• _Record excerpts_:

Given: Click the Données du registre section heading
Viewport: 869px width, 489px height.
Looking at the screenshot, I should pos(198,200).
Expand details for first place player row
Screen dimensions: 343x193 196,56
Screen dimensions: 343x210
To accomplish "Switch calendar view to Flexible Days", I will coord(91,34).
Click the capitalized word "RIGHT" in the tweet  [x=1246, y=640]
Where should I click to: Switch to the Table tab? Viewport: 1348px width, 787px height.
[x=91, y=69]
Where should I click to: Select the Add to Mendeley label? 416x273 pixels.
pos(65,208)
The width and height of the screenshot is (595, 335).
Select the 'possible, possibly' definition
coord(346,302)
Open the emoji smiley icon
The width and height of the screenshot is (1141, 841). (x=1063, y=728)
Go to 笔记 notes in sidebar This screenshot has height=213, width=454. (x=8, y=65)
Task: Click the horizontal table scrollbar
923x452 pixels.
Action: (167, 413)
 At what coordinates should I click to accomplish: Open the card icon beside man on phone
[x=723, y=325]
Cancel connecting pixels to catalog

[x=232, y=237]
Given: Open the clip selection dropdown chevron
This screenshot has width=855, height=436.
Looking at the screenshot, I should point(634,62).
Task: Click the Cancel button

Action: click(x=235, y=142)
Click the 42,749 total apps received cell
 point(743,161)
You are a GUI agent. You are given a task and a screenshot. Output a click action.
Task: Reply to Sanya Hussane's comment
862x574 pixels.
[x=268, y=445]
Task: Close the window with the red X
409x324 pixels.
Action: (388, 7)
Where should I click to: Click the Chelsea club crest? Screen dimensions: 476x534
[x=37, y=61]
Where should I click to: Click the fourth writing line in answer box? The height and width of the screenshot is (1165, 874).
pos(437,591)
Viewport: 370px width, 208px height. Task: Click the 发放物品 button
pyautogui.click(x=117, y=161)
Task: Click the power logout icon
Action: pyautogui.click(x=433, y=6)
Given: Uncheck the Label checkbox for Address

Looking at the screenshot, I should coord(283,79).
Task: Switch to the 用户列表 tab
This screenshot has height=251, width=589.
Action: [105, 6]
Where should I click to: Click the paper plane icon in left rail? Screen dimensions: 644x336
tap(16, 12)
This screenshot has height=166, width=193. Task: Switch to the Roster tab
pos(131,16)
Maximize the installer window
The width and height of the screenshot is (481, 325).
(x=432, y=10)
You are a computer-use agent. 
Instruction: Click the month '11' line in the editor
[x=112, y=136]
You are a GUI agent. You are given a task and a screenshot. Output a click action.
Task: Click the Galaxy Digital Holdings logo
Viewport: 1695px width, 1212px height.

• _What you will do_:
Pull out every line holding "window" from the records above, and copy it.

• _Result of the exercise_:
Task: Close the window with the red X
Maximize the installer window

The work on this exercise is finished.